SELECTED PASSAGE -

9 Summarizing the above deliberations, it is worth mentioning that implemented participation solutions offer substantial flexibility and employees should be given a chance to make their own choice of solutions available.
Another factor which may expose employees to risk of not receiving additional payments is the choice of indicators which influence profit volume, on the basis of which the bonus is calculated. As a rule, bonuses from profit-sharing schemes are not directly linked with employees’ commitment, and this results from the fact they are more often shaped by external factors e.g. the situation on global markets, political matters, raw materials’ prices etc. than by efforts made on the part of particular employees or their groups. Consequently, participants of profit-sharing programs are at risk of not being given their bonuses due to certain unfavorable external conditions, even though they have worked very hard. This may lead the conclusion that programs based on gain-sharing, where bonuses are calculated in accordance with indicators of productivity, volume of customers’ complaints etc., bear the lowest risk, on condition that bonuses depend directly on the results obtained by employees.
On these grounds, it can be stated that employees who join a financial scheme should have a chance to make a choice in order to minimalize the risk of not being granted the benefits due. This information ought to be made available to all workers before a given program begins its operation, so that they could be fully aware of a financial participation program they are going to decide on.
This potential risk stemming from financial participation should always be precisely defined and presented to all interested parties. Employees ought to be given a right to make decisions concerning every aspect of financial participation, which poses financial threats for them. Every aspect of this risk should be part of an informative and training strategy, and employees should have an opportunity to diversify potential dangers. This means that training courses should focus not only on the very fact of functioning of a given scheme, but also on how to manage a risk. However, this does not seem possible in all tourist companies introducing participatory solutions, yet it may determine the number of employees involved in this venture. The employee of course should be given enough time to consider his decision on joining a financial participation program.

DATA BLOCK -

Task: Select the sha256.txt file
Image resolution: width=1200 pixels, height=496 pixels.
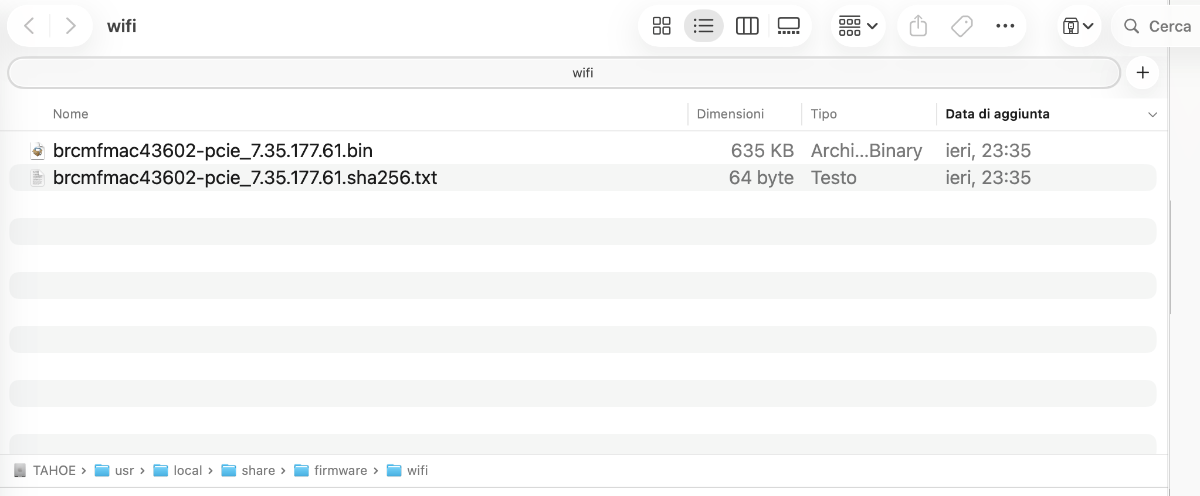Action: pos(245,178)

THINGS TO DO -
**a.** Answer these questions from the passage on employee financial participation:
(i) According to the passage, what kinds of factors more often shape bonuses from profit-sharing schemes?
(ii) Which type of program does the passage say may bear the lowest risk, and on what condition?
(iii) Besides how a given scheme functions, what should training courses focus on?
**b.** Quote the passage on employee financial participation, starting at "9 Summarizing the" and ending at "of solutions available.".
**c.** Extend the passage on employee financial participation, picking up after its final sentence.
The listing has no connection to the passage on employee financial participation.

WRITTEN ANSWERS -
**a.**
(i) External factors, such as the situation on global markets, political matters, and raw materials' prices.
(ii) Programs based on gain-sharing, where bonuses are calculated according to indicators such as productivity and the volume of customers' complaints, on condition that bonuses depend directly on the results obtained by employees.
(iii) How to manage a risk.

**b.**
9 Summarizing the above deliberations, it is worth mentioning that implemented participation solutions offer substantial flexibility and employees should be given a chance to make their own choice of solutions available.

**c.**
Another factor which may be of crucial importance for a scheme to turn out to be successful is its final results. These effects, especially economic ones should have an active influence over the process of encouraging workers to join a given scheme and their later active participation in it. Employees’ attitudes will be highly decisive of the final outcome. This is not an easy task, bearing in mind the previous, not always positive experience, especially in the context of manufacturing companies, where increased commitment of employees has not always produced desired effects. Nevertheless, a vision of future benefits, mainly financial ones, should incite workers to make greater efforts and take more actions, as well as joining financial programs. Therefore, is it necessary to state clearly whether shares in profits or granted stocks are the outcome of the results achieved by the whole company, team or individual employee. It seems unnecessary to go into the technical details of these matters, yet it must be remembered that this aspect is also very important if a program is to be successful.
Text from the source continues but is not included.